Common workflow: IIIF download then HCP upload

# Step 1: Download from IIIF (creates iiif-batches.db tracker)
rahcp iiif download-batches batches.txt -o ./images/ --validate --workers 10

# Step 2: Upload to HCP (creates .upload-tracker.db tracker)
rahcp s3 upload-all images-batch ./images/ --validate --workers 20

IIIF downloads use .rahcp/.iiif-download.db, S3 uploads use .rahcp/.upload-tracker.db. Both are independently resumable.

Use --tracker-prefix to keep separate DBs per dataset (SQLite only):

rahcp s3 upload-all bucket ./andraarkiv --tracker-prefix andraarkiv
# → .rahcp/andraarkiv.upload-tracker.db

rahcp iiif download-batches job.txt --tracker-prefix familysearch
# → .rahcp/familysearch.iiif-download.db

Or set globally in config: bulk_tracker_prefix: andraarkiv

Transfer tracker

All bulk operations use a tracker for crash-safe resume.
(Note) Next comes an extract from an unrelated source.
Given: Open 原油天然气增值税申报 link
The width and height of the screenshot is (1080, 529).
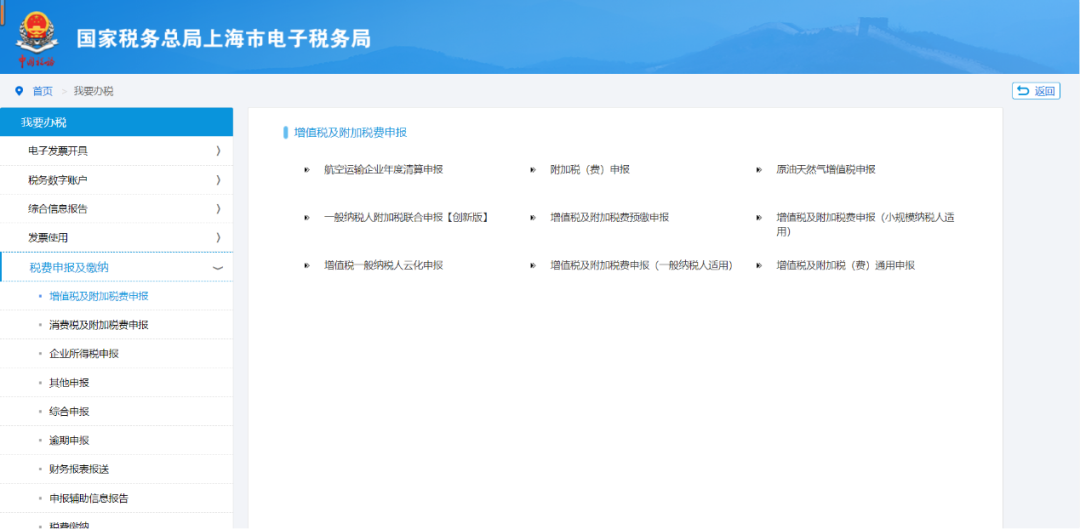Looking at the screenshot, I should tap(826, 170).
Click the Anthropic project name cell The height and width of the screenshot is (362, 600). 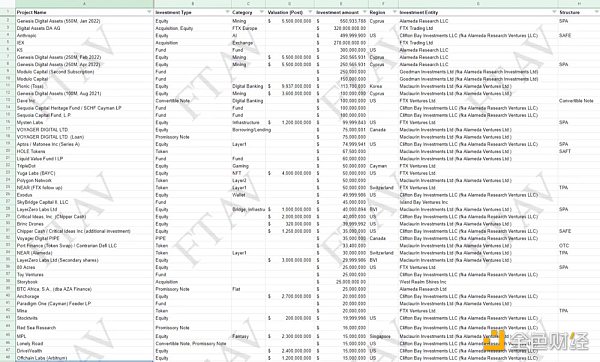(85, 35)
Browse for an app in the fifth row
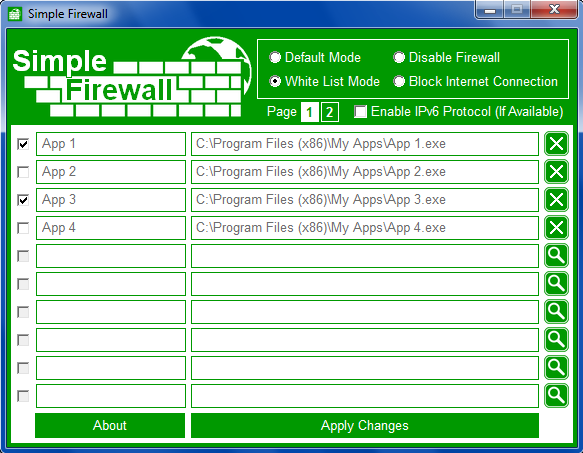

Completed files are skipped instantly on re-run.

from rahcp_tracker import SqliteTracker, TransferStatus

tracker = SqliteTracker(Path("job.db"))

# Mark files manually
tracker.mark("file.jpg", 12345, TransferStatus.done, etag='"abc"', validated=True)
tracker.mark("bad.jpg", 0, TransferStatus.error, "corrupt file")

# Query state
done = tracker.done_keys()        # set[str]
errors = tracker.error_entries()  # list[(key, size)]
summary = tracker.summary()       # {"pending": 0, "done": 500, "error": 3}

tracker.close()

The tracker uses TrackerProtocol — any backend implementing 8 methods works. Default is SQLite with WAL mode.

S3 operations

async with HCPClient.from_env() as client:
    # List
    buckets = await client.s3.list_buckets()
    objects = await client.s3.list_objects("bucket", prefix="data/", max_keys=100)

    # Metadata
    meta = await client.s3.head("bucket", "key")  # returns HTTP headers dict

    # Copy / delete
    await client.s3.copy("dest-bucket", "dest-key", "src-bucket", "src-key")
    await client.s3.delete("bucket", "key")
    await client.s3.delete_bulk("bucket", ["key1", "key2"])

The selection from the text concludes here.